What is asked: Rename "portrait" to "photo" throughout the listing below, leaving everything else unchanged, and leave the pictures out of your answer.

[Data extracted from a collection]
-- Begin --
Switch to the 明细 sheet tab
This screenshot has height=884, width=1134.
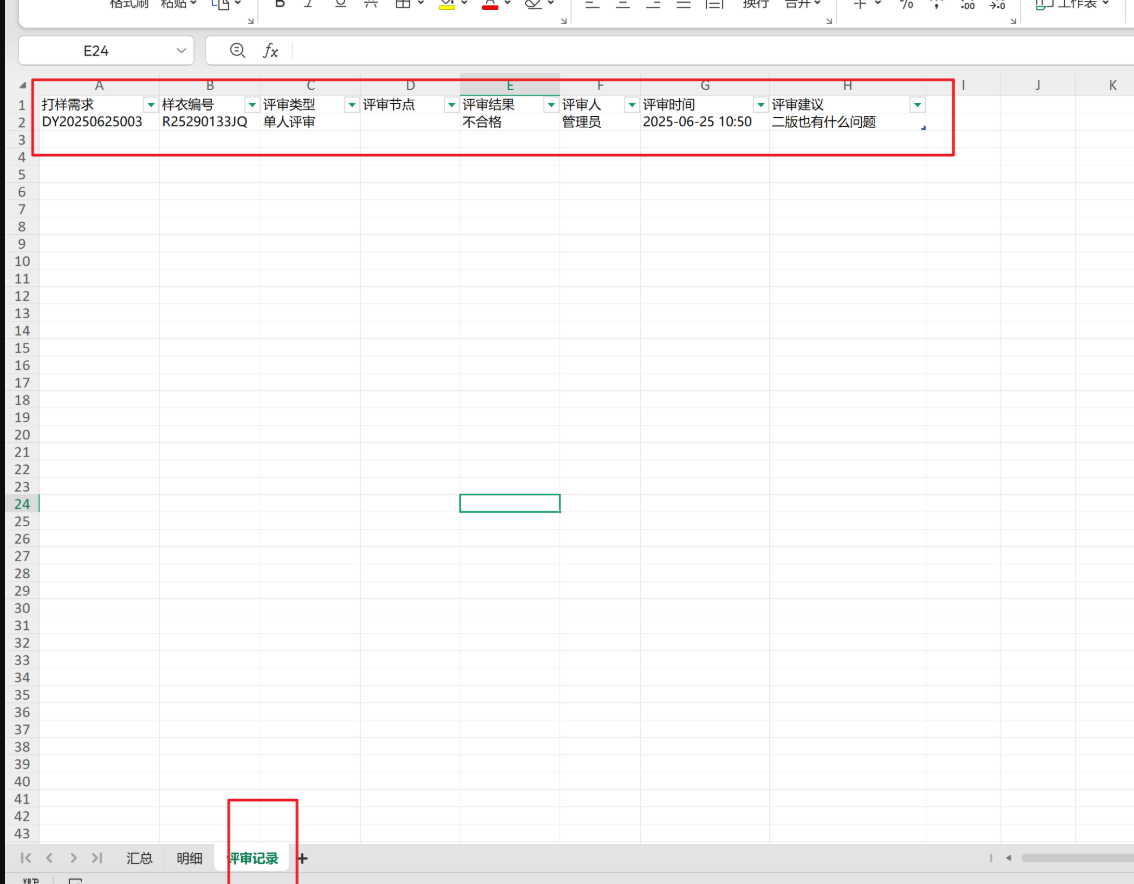pos(189,858)
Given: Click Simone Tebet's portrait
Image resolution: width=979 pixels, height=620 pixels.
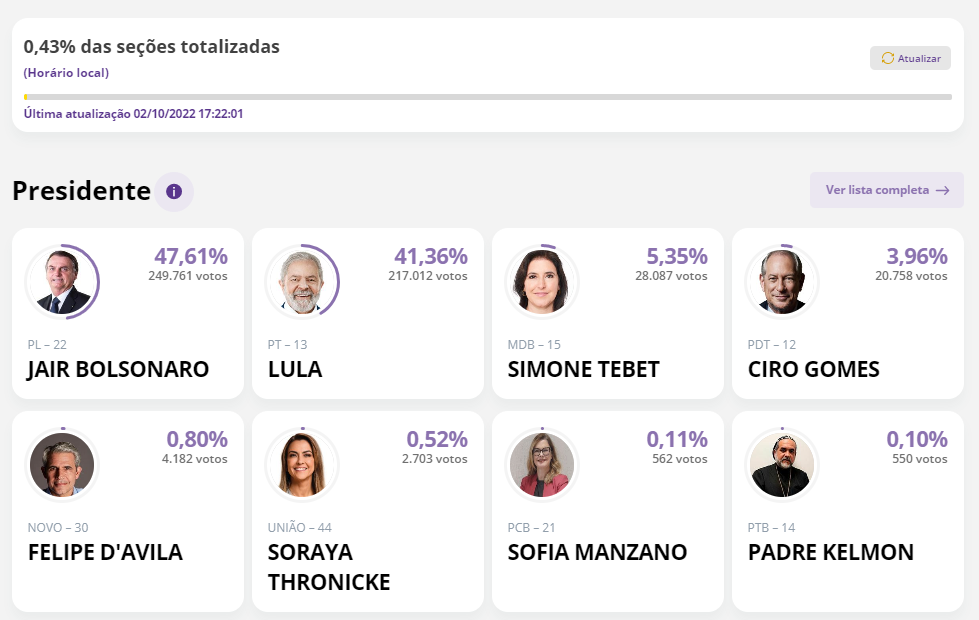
-- End --
Task solution:
Switch to the 明细 sheet tab
This screenshot has height=884, width=1134.
pos(189,858)
Given: Click Simone Tebet's photo
Image resolution: width=979 pixels, height=620 pixels.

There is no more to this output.